For One New Jersey Candidate, the Issue Is Gold

NEW BRUNSWICK, N.J. (AP) —
Gold certificates were used as paper currency in the United States from 1882 to 1933. These certificates were freely convertible into gold coins.
Gold certificates were used as paper currency in the United States from 1882 to 1933. These certificates were freely convertible into gold coins.

Republican Jeff Bell spent three decades in Washington working on policy and wrote a book promoting all aspects of social conservatism. But so far his campaign for the U.S. Senate has centered on just one issue: returning the United States to the gold standard.

It’s an idea that his opponent, Democratic incumbent Cory Booker, dismisses as “defunct and debunked,” which is pretty much how most economists seem to see it.

But a group of conservative thinkers pushing for the change is undaunted.

“It wouldn’t be the first time that the majority of Ph.D. economists were on one side and Jeff was on the other and he turned out to be right,” said John Mueller, who runs the economics and ethics program at the Ethics and Public Policy Center, referring to the idea that Bell advanced in the 1970s — that cutting taxes could stimulate the economy.

Under the gold standard, the value of the dollar would be fixed to a certain amount of gold. Through much of the U.S. history, that was the case. But since 1971, the United States has had fiat money that is not backed by gold or anything else.

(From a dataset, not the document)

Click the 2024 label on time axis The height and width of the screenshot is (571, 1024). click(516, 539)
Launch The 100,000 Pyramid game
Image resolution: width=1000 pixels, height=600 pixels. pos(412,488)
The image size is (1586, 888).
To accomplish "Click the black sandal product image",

Bell and other supporters of the gold standard say it would be a way to keep prices stable. He says the current means of controlling prices — near-zero interest rates from the Federal Reserve — is making it hard for small businesses to get loans and expand. Bell says that’s a major reason that the economy is growing slowly years after the Great Recession.

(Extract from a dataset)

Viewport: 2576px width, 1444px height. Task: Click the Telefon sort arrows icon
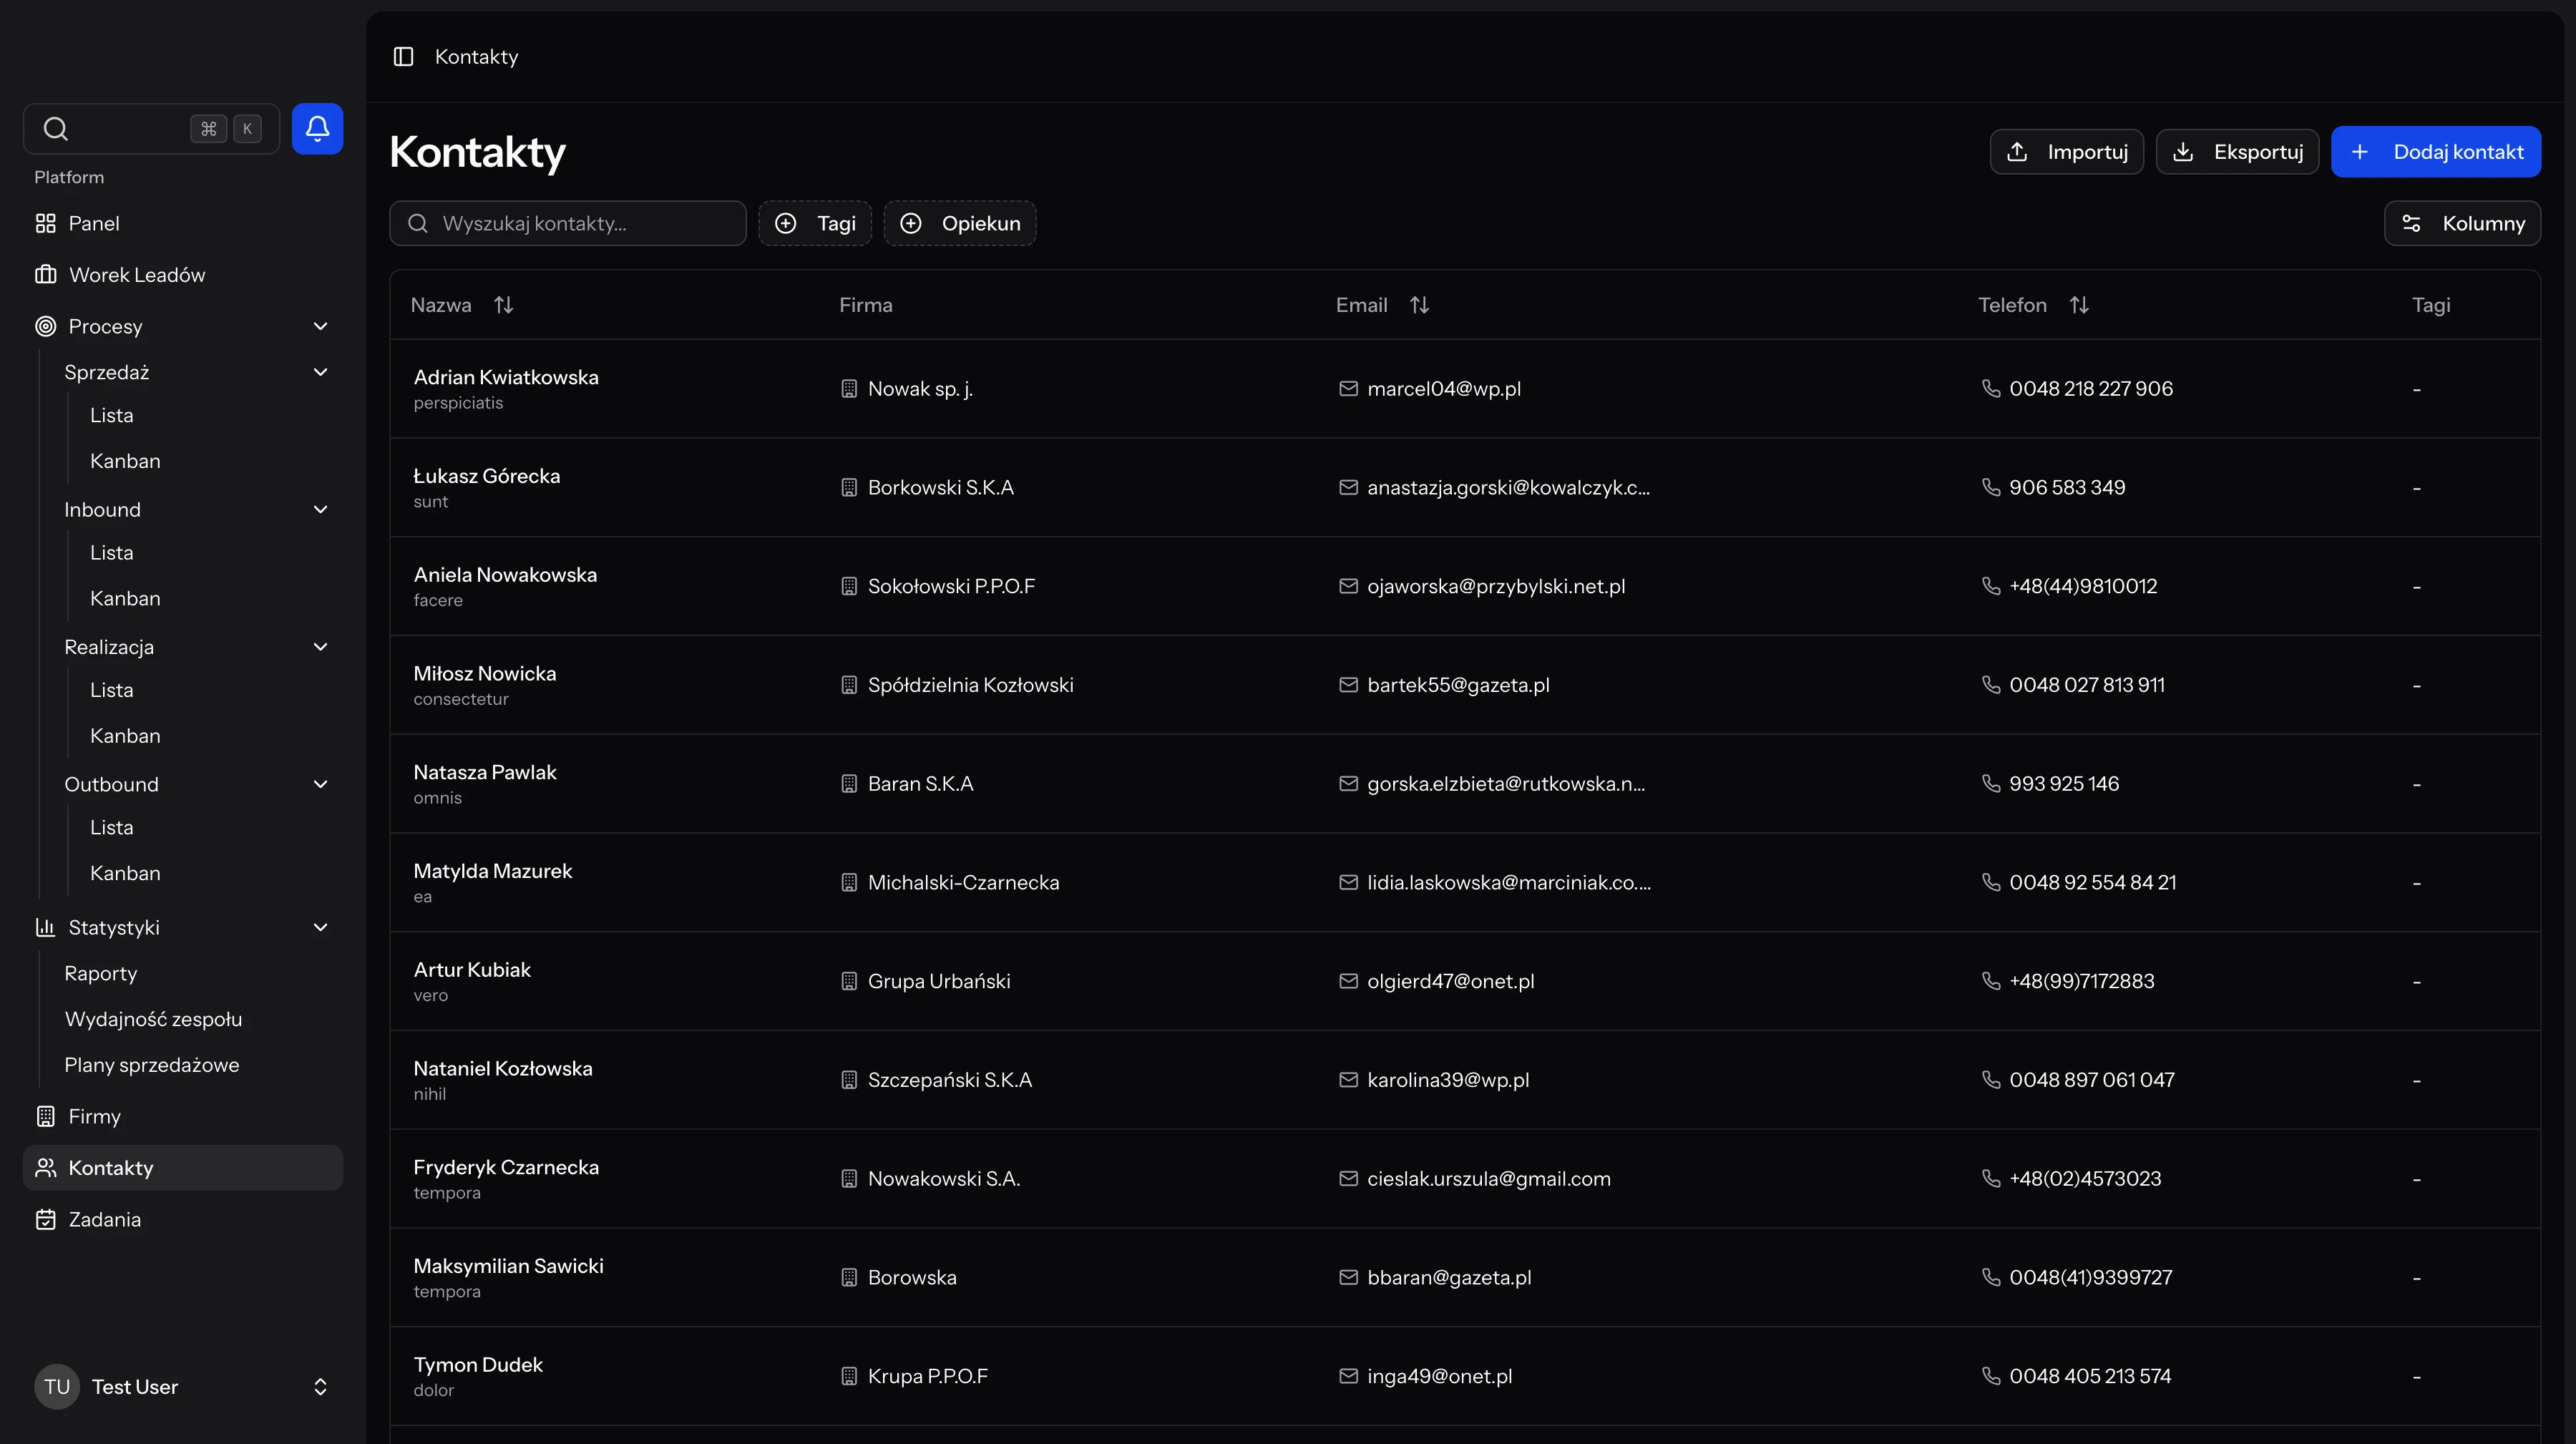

“We are in a situation of stagnation,” Bell said earlier this month in a speech to a real estate conference in New Brunswick. “Why don’t they let market interest rates return to our economy?”

Like other supporters of the gold standard, Bell is an acolyte of Ronald Reagan and Jack Kemp, the late congressman, secretary of Housing and Urban Development and vice presidential nominee who made the call for cutting taxes to stimulate the economy part of a national debate in the late 1970s. Bell, now 70, won the Republican nomination for a New Jersey U.S. Senate seat in 1978 largely by advocating the kind of Reagan-era tax cuts many credit with spurring the economy.

Back in 2012, IGM Forum, which surveys academic economists from U.S. institutions including Yale, the University of Chicago and Stanford, asked panelists whether they agree that the gold standard would mean more employment opportunities and price stability for average Americans. Every member who answered the question disagreed or strongly disagreed with the notion. But Bell said limited campaign funds leave him lacking “bandwidth” in the election.

“I can’t get across two or three different ideas,” he said. So he’s focusing on the gold standard as his main one.